Exercise brief — Recast the lines as a numbered list, starting at the beginning of the items and ending at the line containing "pos(674,359)", with blank lines left out. Omit the pictures from the answer.

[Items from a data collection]
········

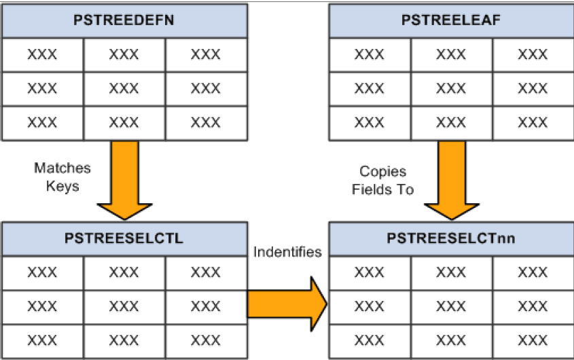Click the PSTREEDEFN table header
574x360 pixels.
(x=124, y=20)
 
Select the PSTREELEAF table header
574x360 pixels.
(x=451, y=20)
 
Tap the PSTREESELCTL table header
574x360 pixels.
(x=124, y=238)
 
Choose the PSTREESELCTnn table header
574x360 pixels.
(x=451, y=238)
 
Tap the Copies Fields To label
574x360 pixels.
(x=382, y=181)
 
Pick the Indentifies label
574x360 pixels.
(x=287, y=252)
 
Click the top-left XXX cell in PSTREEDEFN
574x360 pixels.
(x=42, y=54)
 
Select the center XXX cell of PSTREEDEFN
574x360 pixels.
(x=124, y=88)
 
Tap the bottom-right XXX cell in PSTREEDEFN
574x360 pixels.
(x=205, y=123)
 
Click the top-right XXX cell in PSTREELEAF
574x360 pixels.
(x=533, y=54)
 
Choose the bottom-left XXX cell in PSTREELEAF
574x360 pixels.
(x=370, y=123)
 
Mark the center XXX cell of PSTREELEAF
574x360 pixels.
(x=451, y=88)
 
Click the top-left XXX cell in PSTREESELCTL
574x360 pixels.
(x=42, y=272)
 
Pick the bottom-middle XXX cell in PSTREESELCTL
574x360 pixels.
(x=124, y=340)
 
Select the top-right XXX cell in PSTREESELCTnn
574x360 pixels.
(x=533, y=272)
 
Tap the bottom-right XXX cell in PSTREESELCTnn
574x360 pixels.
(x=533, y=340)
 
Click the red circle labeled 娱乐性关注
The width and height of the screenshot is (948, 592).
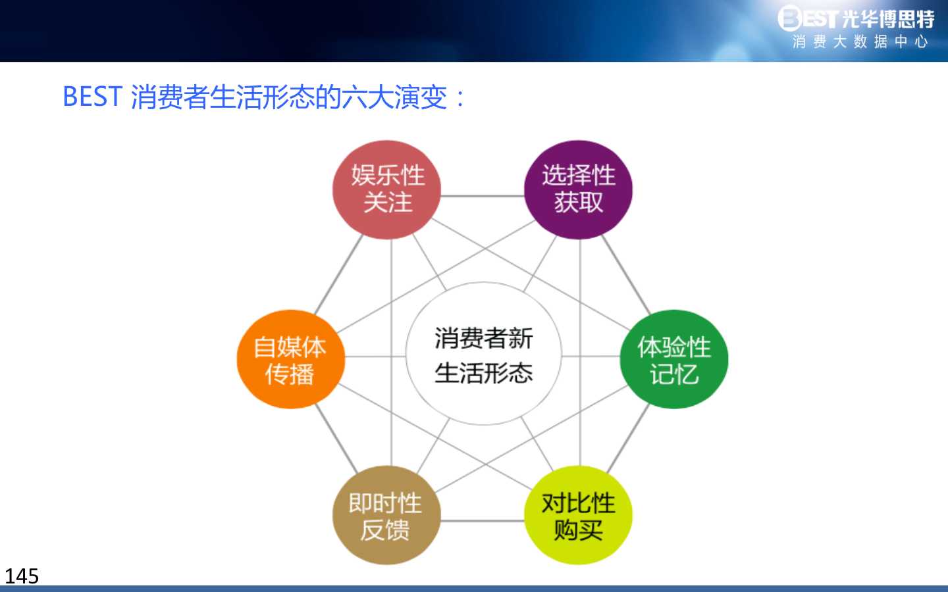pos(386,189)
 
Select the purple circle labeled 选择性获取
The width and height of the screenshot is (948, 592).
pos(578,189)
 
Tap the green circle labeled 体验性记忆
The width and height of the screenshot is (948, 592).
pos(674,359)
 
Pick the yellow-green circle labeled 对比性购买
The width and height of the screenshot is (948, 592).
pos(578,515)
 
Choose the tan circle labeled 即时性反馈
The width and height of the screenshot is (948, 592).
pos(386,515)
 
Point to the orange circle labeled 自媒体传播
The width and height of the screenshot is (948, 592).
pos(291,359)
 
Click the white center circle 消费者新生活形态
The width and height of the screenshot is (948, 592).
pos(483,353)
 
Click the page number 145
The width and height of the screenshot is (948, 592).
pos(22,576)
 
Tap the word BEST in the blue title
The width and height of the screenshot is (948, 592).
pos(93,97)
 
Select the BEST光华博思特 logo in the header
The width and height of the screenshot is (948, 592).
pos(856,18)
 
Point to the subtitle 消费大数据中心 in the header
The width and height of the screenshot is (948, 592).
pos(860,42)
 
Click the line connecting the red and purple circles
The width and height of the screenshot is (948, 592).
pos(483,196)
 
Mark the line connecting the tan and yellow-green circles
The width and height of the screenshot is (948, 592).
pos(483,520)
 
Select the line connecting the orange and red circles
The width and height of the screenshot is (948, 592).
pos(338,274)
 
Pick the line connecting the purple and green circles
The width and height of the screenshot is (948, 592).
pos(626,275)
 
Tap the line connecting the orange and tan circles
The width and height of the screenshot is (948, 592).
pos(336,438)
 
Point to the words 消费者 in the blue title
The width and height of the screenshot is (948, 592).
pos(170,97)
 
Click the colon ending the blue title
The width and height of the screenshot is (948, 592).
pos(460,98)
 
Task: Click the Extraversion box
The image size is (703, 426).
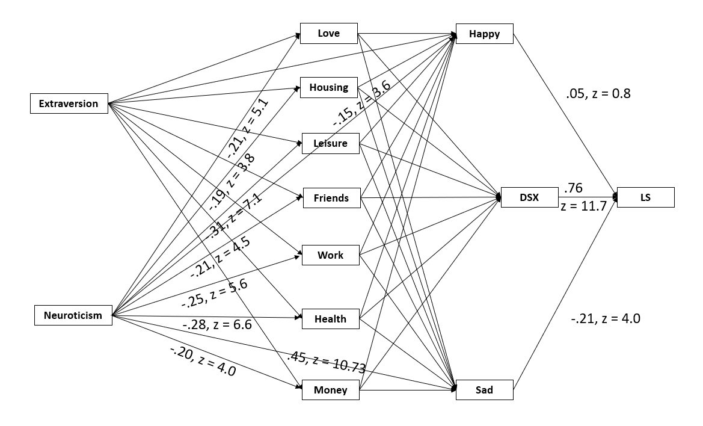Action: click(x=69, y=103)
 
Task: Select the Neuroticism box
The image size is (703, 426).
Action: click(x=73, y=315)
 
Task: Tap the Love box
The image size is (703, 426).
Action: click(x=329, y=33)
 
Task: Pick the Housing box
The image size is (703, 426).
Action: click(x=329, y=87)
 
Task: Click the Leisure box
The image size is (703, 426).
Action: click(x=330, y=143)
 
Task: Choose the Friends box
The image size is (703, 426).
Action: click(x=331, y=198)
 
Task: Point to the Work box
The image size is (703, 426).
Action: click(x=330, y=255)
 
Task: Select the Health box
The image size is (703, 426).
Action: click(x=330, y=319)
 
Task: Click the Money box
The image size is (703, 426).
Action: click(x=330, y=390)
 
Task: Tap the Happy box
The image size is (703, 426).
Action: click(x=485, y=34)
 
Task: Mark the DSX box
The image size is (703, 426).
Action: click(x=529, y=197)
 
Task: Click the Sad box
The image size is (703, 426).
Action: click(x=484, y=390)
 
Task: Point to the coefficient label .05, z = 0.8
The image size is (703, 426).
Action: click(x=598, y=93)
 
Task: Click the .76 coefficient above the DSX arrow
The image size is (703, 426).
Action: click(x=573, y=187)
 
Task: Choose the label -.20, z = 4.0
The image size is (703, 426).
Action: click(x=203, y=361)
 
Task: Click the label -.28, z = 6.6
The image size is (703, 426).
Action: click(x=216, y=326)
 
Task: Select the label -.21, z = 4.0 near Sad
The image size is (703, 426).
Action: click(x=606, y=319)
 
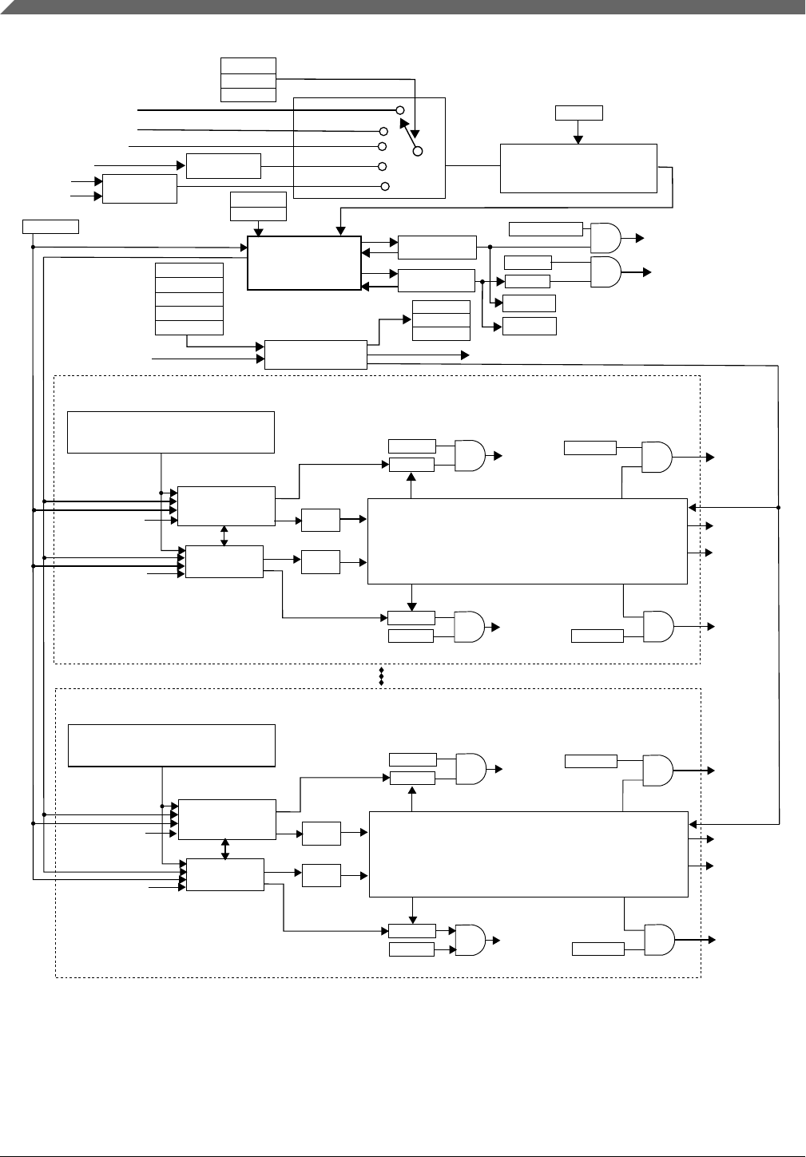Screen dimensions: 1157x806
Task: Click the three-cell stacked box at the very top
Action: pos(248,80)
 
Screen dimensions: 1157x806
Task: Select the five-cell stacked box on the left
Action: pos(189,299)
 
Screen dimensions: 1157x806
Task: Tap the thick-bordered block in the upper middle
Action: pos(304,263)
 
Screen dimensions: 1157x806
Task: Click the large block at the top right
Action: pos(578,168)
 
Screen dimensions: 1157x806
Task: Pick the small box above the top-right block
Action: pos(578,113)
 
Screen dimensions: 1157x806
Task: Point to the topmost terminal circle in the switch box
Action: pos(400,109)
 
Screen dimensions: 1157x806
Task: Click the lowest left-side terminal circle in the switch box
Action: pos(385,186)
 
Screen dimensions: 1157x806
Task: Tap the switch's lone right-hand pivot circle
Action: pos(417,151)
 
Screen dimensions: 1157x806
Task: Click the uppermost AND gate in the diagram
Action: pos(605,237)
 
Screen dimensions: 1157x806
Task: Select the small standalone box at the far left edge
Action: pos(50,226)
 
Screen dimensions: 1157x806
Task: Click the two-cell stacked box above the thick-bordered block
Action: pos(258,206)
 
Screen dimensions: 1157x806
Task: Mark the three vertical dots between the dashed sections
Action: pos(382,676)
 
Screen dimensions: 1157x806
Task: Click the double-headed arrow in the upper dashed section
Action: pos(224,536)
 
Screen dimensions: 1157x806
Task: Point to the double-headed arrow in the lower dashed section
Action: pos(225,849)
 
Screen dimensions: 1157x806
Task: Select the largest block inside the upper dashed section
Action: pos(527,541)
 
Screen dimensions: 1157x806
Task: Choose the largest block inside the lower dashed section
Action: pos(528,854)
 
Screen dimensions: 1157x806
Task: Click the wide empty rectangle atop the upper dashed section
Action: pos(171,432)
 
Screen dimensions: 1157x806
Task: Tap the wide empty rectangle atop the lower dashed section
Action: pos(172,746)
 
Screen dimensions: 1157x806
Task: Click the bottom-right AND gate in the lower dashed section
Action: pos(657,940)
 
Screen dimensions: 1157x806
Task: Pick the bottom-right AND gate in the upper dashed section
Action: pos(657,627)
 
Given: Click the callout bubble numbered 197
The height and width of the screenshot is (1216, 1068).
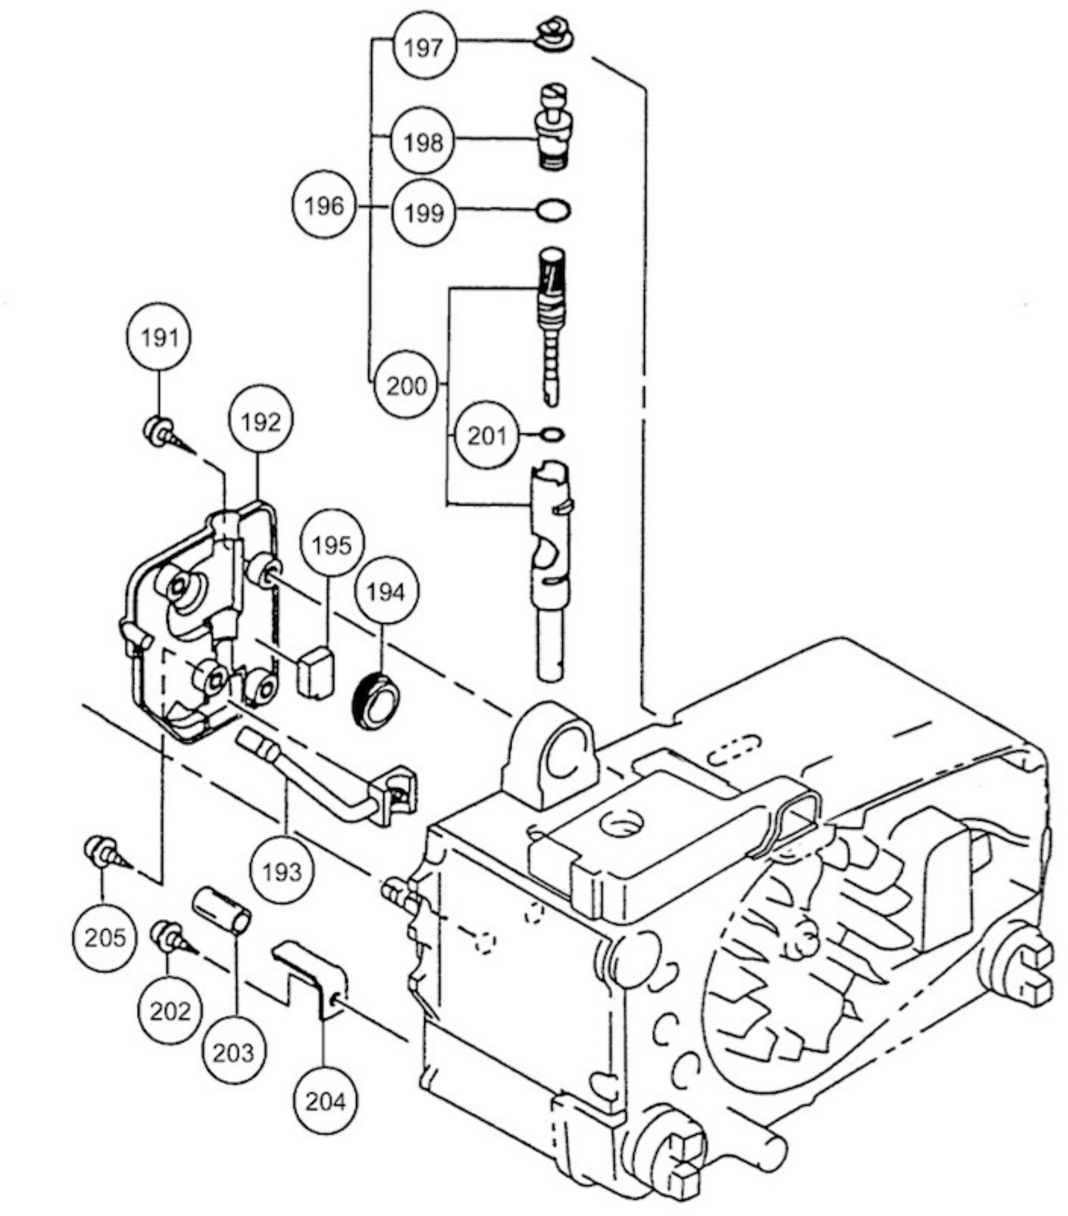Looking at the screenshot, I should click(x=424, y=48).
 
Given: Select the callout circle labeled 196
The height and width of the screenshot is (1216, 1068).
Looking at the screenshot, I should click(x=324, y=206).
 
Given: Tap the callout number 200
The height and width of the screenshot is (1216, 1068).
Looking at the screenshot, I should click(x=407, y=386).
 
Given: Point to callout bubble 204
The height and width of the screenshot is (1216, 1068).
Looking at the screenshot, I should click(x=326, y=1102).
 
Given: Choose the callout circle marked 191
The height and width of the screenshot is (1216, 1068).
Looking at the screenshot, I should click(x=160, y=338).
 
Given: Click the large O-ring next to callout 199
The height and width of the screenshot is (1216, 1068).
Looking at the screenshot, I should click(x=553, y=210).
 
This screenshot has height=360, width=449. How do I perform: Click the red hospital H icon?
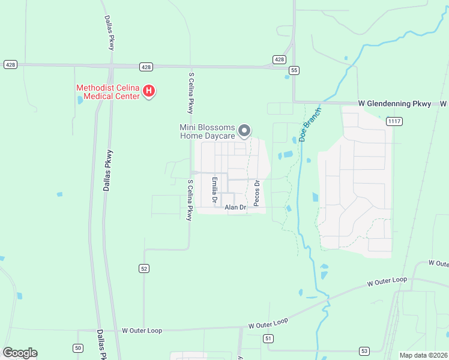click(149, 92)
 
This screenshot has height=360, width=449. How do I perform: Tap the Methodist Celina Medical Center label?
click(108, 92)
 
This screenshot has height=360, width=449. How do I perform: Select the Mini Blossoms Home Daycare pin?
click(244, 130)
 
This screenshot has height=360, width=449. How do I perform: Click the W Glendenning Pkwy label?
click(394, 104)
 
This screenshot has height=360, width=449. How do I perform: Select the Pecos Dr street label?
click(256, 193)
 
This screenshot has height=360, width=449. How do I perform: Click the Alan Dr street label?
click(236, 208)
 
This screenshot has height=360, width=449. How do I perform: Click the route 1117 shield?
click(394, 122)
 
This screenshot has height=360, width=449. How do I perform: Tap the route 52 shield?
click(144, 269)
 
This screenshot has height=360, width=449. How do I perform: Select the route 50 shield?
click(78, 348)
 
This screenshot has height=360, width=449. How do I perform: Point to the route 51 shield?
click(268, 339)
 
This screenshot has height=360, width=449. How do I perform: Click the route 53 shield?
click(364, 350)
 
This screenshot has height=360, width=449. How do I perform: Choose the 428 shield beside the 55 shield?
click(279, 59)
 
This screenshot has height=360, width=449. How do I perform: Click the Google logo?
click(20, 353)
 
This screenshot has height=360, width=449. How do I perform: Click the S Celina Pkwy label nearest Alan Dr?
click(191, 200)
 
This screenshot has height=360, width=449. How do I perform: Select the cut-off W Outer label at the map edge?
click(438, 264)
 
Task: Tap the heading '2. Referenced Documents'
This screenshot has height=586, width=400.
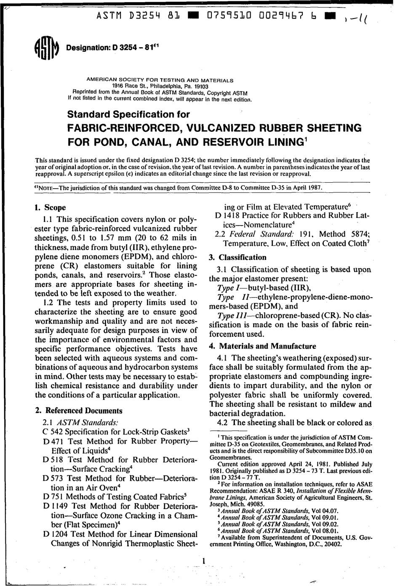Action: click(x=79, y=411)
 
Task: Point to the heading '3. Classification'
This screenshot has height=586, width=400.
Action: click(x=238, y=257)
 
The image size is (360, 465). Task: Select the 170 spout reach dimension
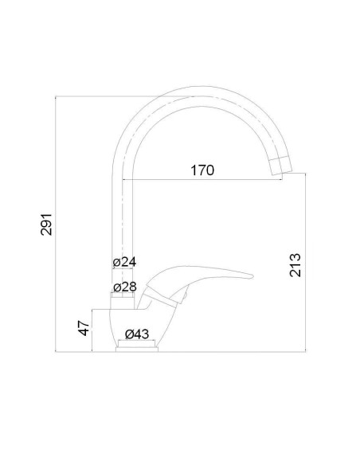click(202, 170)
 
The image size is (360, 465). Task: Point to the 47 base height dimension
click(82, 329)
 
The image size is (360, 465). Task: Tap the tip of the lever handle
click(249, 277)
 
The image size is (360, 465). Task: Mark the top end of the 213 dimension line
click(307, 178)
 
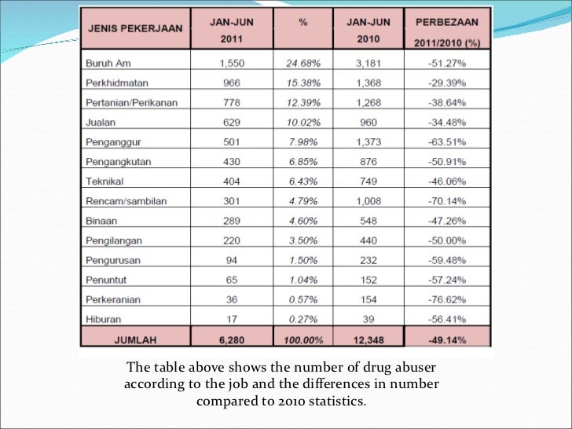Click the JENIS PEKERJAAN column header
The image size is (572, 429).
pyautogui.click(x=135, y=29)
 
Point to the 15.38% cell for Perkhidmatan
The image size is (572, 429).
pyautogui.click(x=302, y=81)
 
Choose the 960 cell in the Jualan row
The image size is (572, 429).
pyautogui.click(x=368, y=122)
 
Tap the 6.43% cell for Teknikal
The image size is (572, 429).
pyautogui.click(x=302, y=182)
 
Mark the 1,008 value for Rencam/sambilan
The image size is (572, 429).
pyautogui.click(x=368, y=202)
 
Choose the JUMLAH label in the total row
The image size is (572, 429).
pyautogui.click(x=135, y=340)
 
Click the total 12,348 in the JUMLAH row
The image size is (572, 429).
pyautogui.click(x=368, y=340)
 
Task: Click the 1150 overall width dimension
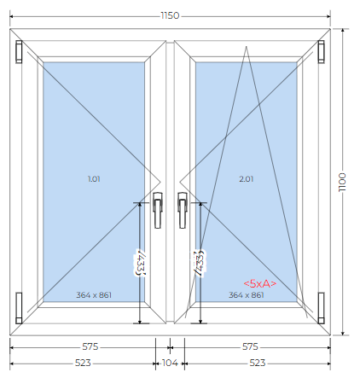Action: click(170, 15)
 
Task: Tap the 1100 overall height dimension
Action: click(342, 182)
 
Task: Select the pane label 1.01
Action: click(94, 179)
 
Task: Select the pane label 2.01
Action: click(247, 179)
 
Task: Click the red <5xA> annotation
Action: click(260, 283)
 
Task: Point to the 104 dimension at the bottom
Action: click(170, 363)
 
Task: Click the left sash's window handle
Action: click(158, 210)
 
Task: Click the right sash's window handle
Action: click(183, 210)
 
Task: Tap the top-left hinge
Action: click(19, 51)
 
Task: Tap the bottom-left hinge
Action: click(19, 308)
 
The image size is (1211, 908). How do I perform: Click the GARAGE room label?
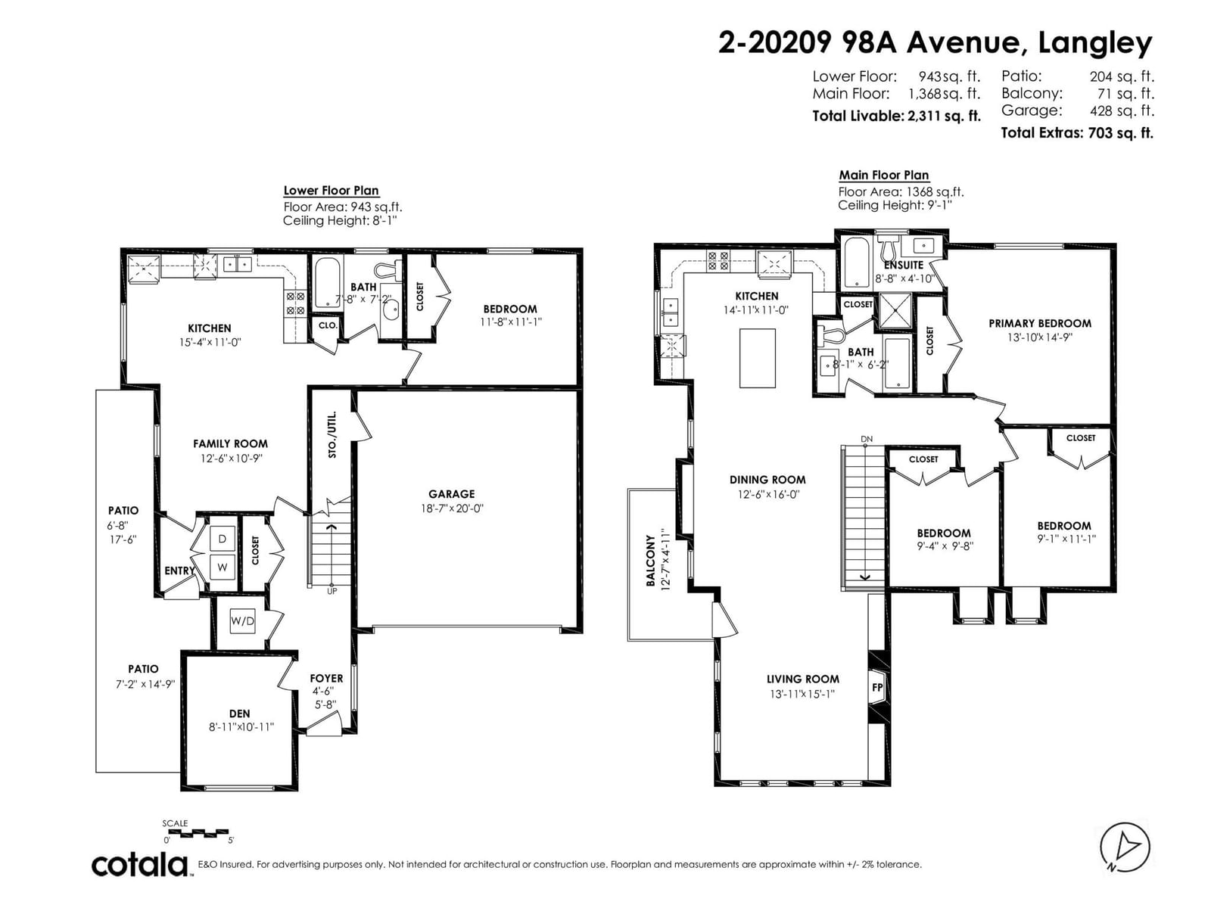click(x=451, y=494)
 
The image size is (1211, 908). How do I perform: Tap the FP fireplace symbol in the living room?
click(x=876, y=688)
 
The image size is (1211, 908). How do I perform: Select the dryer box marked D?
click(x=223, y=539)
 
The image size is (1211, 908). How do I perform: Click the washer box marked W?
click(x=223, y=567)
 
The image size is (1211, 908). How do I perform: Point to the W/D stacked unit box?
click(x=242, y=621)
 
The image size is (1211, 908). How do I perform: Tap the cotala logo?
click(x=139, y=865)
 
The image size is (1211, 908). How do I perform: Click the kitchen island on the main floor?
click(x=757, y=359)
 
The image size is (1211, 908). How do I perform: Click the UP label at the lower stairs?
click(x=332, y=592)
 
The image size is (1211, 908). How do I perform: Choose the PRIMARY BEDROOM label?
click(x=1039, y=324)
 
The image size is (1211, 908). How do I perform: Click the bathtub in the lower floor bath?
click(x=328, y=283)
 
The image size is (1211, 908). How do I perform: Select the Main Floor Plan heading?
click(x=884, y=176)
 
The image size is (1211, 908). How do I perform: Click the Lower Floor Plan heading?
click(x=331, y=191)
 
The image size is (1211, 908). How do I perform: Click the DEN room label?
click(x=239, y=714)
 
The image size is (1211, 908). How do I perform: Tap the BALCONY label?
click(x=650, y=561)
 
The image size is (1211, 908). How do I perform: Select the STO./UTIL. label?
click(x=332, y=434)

········

Answer in full —
1. Click the PSTREEDEFN table header
2. 574x360 pixels.
3. (x=124, y=20)
4. Select the PSTREELEAF table header
5. 574x360 pixels.
6. (x=451, y=20)
7. Tap the PSTREESELCTL table header
8. 574x360 pixels.
9. (x=124, y=238)
10. Choose the PSTREESELCTnn table header
11. 574x360 pixels.
12. (x=451, y=238)
13. Tap the Copies Fields To label
14. 574x360 pixels.
15. (x=382, y=181)
16. Pick the Indentifies label
17. 574x360 pixels.
18. (x=287, y=252)
19. Click the top-left XXX cell in PSTREEDEFN
20. 574x360 pixels.
21. (x=42, y=54)
22. Select the center XXX cell of PSTREEDEFN
23. 574x360 pixels.
24. (x=124, y=88)
25. Tap the bottom-right XXX cell in PSTREEDEFN
26. 574x360 pixels.
27. (x=205, y=123)
28. Click the top-right XXX cell in PSTREELEAF
29. 574x360 pixels.
30. (x=533, y=54)
31. Choose the bottom-left XXX cell in PSTREELEAF
32. 574x360 pixels.
33. (x=370, y=123)
34. Mark the center XXX cell of PSTREELEAF
35. 574x360 pixels.
36. (x=451, y=88)
37. Click the top-left XXX cell in PSTREESELCTL
38. 574x360 pixels.
39. (x=42, y=272)
40. Pick the bottom-middle XXX cell in PSTREESELCTL
41. 574x360 pixels.
42. (x=124, y=340)
43. Select the top-right XXX cell in PSTREESELCTnn
44. 574x360 pixels.
45. (x=533, y=272)
46. Tap the bottom-right XXX cell in PSTREESELCTnn
47. 574x360 pixels.
48. (x=533, y=340)
49. Click the red circle labeled 娱乐性关注
50. The width and height of the screenshot is (948, 592).
51. pos(386,189)
52. Select the purple circle labeled 选择性获取
53. The width and height of the screenshot is (948, 592).
54. pos(578,189)
55. Tap the green circle labeled 体验性记忆
56. The width and height of the screenshot is (948, 592).
57. pos(674,359)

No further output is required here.